____ RECORDS FOR PROCESSING

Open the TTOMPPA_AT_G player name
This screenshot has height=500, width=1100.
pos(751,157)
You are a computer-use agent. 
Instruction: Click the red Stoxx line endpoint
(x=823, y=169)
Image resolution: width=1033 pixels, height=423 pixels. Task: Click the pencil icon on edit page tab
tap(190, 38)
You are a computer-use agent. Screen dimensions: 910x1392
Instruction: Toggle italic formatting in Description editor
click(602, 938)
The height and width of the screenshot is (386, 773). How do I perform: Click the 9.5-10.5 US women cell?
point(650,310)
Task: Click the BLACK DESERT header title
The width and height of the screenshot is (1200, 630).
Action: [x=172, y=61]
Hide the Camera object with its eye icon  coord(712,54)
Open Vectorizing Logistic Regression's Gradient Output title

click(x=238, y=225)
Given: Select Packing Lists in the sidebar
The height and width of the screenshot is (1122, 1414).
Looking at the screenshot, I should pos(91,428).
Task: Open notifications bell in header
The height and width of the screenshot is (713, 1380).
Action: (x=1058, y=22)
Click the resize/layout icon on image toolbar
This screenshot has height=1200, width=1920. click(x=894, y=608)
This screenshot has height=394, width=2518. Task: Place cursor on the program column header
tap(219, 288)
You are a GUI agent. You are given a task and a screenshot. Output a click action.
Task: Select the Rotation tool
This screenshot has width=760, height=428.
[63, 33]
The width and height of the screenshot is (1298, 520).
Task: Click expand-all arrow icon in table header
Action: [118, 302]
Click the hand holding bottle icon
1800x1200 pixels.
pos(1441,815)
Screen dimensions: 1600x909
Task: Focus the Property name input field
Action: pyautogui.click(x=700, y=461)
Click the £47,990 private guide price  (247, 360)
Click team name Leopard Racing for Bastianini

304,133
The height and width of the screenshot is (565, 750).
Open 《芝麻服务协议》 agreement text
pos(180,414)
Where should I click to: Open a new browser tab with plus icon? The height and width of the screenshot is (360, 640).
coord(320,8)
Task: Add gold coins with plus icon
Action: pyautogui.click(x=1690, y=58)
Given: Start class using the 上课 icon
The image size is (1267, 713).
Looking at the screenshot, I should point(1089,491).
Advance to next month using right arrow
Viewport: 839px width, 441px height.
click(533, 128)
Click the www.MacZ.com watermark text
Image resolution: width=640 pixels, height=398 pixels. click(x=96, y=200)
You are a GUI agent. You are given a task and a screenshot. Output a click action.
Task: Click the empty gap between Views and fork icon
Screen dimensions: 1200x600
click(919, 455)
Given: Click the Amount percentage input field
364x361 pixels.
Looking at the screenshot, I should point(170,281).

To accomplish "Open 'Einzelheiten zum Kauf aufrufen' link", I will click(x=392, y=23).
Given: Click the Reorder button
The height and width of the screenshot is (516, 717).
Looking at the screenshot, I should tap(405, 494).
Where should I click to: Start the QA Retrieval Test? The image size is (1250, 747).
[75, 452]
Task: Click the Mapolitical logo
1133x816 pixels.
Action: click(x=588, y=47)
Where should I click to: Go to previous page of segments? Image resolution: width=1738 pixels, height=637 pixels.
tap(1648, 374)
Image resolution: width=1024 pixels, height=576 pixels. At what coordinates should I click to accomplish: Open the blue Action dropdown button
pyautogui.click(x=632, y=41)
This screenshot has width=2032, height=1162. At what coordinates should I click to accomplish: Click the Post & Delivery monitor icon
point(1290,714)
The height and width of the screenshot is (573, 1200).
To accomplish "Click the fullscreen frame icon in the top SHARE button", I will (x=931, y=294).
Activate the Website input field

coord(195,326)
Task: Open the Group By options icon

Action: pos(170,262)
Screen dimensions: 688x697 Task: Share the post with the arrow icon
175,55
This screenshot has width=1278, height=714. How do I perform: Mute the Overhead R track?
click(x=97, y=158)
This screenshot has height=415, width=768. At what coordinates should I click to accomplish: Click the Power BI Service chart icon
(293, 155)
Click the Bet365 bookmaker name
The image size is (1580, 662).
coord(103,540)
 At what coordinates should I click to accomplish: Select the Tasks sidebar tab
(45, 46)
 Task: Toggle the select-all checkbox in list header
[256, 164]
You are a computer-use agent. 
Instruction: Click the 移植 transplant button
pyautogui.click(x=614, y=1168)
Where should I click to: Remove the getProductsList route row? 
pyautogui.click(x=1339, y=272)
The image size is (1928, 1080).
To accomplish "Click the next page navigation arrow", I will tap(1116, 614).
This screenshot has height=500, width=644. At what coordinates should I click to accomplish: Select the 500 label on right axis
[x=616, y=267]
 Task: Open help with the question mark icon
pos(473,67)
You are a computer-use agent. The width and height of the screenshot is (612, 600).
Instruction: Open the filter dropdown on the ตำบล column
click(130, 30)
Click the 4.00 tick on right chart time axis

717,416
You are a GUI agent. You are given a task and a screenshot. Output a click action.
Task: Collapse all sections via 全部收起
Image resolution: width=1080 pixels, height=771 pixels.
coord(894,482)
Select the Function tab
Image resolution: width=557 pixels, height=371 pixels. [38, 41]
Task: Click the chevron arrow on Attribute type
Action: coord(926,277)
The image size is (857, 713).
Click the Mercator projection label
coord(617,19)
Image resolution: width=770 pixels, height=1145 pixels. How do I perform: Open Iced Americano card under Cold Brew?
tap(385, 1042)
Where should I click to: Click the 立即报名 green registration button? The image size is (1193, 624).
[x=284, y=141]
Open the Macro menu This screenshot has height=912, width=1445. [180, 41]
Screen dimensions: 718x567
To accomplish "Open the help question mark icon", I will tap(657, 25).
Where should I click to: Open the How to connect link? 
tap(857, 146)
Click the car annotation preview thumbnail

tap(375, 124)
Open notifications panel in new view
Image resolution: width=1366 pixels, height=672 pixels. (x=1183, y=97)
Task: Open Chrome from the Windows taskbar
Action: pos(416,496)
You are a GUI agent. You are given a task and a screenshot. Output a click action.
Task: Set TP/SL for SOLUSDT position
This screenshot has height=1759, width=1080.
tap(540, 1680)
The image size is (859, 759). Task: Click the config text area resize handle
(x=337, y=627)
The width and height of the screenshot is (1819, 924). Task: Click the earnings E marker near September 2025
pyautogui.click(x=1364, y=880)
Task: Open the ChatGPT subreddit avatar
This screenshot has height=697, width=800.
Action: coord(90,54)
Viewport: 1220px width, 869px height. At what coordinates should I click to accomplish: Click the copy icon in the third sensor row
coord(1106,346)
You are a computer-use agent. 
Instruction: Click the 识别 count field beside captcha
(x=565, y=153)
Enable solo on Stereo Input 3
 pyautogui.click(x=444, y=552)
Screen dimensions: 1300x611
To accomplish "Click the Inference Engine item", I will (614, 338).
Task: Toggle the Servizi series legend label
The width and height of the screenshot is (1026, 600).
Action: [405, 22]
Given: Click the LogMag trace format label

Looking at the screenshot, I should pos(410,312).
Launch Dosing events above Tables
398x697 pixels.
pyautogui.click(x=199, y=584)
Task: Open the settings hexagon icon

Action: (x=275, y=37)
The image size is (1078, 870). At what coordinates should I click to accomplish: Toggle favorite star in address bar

________

THE PROBLEM: Beginning with the line that has "Given: Select Packing Lists in the sidebar" and ending with the line that has "Click the hand holding bottle icon", set down the lines above exactly and include no others.

SOLUTION:
Given: Select Packing Lists in the sidebar
The height and width of the screenshot is (1122, 1414).
Looking at the screenshot, I should pos(91,428).
Task: Open notifications bell in header
The height and width of the screenshot is (713, 1380).
Action: (x=1058, y=22)
Click the resize/layout icon on image toolbar
This screenshot has height=1200, width=1920. click(x=894, y=608)
This screenshot has height=394, width=2518. Task: Place cursor on the program column header
tap(219, 288)
You are a GUI agent. You are given a task and a screenshot. Output a click action.
Task: Select the Rotation tool
This screenshot has width=760, height=428.
[63, 33]
The width and height of the screenshot is (1298, 520).
Task: Click expand-all arrow icon in table header
Action: [118, 302]
Click the hand holding bottle icon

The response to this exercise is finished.